PROBLEM: Each line of the listing needs to be given again exactly.

SOURCE DATA Start Marker

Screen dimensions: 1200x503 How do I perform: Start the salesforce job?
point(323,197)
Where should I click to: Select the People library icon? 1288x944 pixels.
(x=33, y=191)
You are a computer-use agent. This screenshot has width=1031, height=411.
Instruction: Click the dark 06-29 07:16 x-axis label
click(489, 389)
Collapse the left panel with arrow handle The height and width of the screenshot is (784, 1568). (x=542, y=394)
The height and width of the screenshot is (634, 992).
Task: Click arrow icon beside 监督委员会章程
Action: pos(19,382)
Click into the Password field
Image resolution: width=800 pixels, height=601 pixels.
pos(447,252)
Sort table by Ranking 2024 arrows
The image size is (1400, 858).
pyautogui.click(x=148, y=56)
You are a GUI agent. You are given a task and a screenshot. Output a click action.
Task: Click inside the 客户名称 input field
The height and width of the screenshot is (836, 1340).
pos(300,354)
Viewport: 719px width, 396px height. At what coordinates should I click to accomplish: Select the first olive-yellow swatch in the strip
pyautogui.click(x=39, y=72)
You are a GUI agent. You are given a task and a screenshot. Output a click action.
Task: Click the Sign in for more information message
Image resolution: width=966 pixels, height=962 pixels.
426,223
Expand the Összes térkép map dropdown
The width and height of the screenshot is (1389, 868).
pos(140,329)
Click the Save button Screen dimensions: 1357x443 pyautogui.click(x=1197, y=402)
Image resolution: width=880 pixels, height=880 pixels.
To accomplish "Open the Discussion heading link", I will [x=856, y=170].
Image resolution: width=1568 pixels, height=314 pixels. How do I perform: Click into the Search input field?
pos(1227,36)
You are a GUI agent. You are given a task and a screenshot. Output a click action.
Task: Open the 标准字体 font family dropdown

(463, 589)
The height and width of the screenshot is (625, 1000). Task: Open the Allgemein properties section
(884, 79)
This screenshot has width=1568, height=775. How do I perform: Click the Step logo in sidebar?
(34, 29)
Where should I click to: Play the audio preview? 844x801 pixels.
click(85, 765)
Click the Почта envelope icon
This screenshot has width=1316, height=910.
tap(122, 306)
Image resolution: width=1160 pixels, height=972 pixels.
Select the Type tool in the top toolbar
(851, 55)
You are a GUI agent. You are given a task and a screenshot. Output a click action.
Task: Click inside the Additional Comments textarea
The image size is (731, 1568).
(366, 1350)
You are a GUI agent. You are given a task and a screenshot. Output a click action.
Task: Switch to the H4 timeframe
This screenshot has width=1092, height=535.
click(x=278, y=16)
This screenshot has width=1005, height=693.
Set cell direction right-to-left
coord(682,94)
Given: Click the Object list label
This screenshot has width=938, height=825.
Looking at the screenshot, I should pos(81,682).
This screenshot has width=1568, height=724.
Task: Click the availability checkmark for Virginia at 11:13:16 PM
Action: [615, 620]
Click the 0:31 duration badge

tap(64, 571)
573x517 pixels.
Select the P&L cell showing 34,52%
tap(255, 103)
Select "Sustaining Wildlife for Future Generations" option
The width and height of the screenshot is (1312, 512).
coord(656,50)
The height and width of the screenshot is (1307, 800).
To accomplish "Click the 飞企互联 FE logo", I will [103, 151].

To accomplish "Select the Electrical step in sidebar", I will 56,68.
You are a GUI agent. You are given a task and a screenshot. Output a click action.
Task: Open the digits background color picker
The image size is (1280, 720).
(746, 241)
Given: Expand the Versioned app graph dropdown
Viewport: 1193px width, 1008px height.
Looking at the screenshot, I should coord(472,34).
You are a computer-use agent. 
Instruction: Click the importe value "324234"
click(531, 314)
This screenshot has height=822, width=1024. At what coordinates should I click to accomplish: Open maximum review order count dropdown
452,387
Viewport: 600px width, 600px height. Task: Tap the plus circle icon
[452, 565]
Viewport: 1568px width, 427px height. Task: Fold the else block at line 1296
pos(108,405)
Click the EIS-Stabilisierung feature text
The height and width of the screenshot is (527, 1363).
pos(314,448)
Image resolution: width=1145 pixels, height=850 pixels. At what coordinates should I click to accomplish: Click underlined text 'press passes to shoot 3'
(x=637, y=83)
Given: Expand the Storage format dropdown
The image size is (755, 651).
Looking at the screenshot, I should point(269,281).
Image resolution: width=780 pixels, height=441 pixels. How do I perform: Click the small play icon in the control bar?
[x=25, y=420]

SOURCE DATA End Marker

EXERCISE OUTPUT:
Screen dimensions: 1200x503 How do I perform: Start the salesforce job?
point(323,197)
Where should I click to: Select the People library icon? 1288x944 pixels.
(x=33, y=191)
You are a computer-use agent. This screenshot has width=1031, height=411.
Instruction: Click the dark 06-29 07:16 x-axis label
click(489, 389)
Collapse the left panel with arrow handle The height and width of the screenshot is (784, 1568). (x=542, y=394)
The height and width of the screenshot is (634, 992).
Task: Click arrow icon beside 监督委员会章程
Action: pos(19,382)
Click into the Password field
Image resolution: width=800 pixels, height=601 pixels.
pos(447,252)
Sort table by Ranking 2024 arrows
The image size is (1400, 858).
pyautogui.click(x=148, y=56)
You are a GUI agent. You are given a task and a screenshot. Output a click action.
Task: Click inside the 客户名称 input field
The height and width of the screenshot is (836, 1340).
pos(300,354)
Viewport: 719px width, 396px height. At what coordinates should I click to accomplish: Select the first olive-yellow swatch in the strip
pyautogui.click(x=39, y=72)
You are a GUI agent. You are given a task and a screenshot. Output a click action.
Task: Click the Sign in for more information message
Image resolution: width=966 pixels, height=962 pixels.
426,223
Expand the Összes térkép map dropdown
The width and height of the screenshot is (1389, 868).
pos(140,329)
Click the Save button Screen dimensions: 1357x443 pyautogui.click(x=1197, y=402)
Image resolution: width=880 pixels, height=880 pixels.
To accomplish "Open the Discussion heading link", I will [x=856, y=170].
Image resolution: width=1568 pixels, height=314 pixels. How do I perform: Click into the Search input field?
pos(1227,36)
You are a GUI agent. You are given a task and a screenshot. Output a click action.
Task: Open the 标准字体 font family dropdown

(463, 589)
The height and width of the screenshot is (625, 1000). Task: Open the Allgemein properties section
(884, 79)
This screenshot has width=1568, height=775. How do I perform: Click the Step logo in sidebar?
(34, 29)
Where should I click to: Play the audio preview? 844x801 pixels.
click(85, 765)
Click the Почта envelope icon
This screenshot has width=1316, height=910.
tap(122, 306)
Image resolution: width=1160 pixels, height=972 pixels.
Select the Type tool in the top toolbar
(851, 55)
You are a GUI agent. You are given a task and a screenshot. Output a click action.
Task: Click inside the Additional Comments textarea
The image size is (731, 1568).
(366, 1350)
You are a GUI agent. You are given a task and a screenshot. Output a click action.
Task: Switch to the H4 timeframe
This screenshot has width=1092, height=535.
click(x=278, y=16)
This screenshot has width=1005, height=693.
Set cell direction right-to-left
coord(682,94)
Given: Click the Object list label
This screenshot has width=938, height=825.
Looking at the screenshot, I should pos(81,682).
This screenshot has width=1568, height=724.
Task: Click the availability checkmark for Virginia at 11:13:16 PM
Action: [615, 620]
Click the 0:31 duration badge

tap(64, 571)
573x517 pixels.
Select the P&L cell showing 34,52%
tap(255, 103)
Select "Sustaining Wildlife for Future Generations" option
The width and height of the screenshot is (1312, 512).
coord(656,50)
The height and width of the screenshot is (1307, 800).
To accomplish "Click the 飞企互联 FE logo", I will [103, 151].

To accomplish "Select the Electrical step in sidebar", I will 56,68.
You are a GUI agent. You are given a task and a screenshot. Output a click action.
Task: Open the digits background color picker
The image size is (1280, 720).
(746, 241)
Given: Expand the Versioned app graph dropdown
Viewport: 1193px width, 1008px height.
Looking at the screenshot, I should coord(472,34).
You are a computer-use agent. 
Instruction: Click the importe value "324234"
click(531, 314)
This screenshot has height=822, width=1024. At what coordinates should I click to accomplish: Open maximum review order count dropdown
452,387
Viewport: 600px width, 600px height. Task: Tap the plus circle icon
[452, 565]
Viewport: 1568px width, 427px height. Task: Fold the else block at line 1296
pos(108,405)
Click the EIS-Stabilisierung feature text
The height and width of the screenshot is (527, 1363).
pos(314,448)
Image resolution: width=1145 pixels, height=850 pixels. At what coordinates should I click to accomplish: Click underlined text 'press passes to shoot 3'
(x=637, y=83)
Given: Expand the Storage format dropdown
The image size is (755, 651).
Looking at the screenshot, I should point(269,281).
Image resolution: width=780 pixels, height=441 pixels. How do I perform: Click the small play icon in the control bar?
[x=25, y=420]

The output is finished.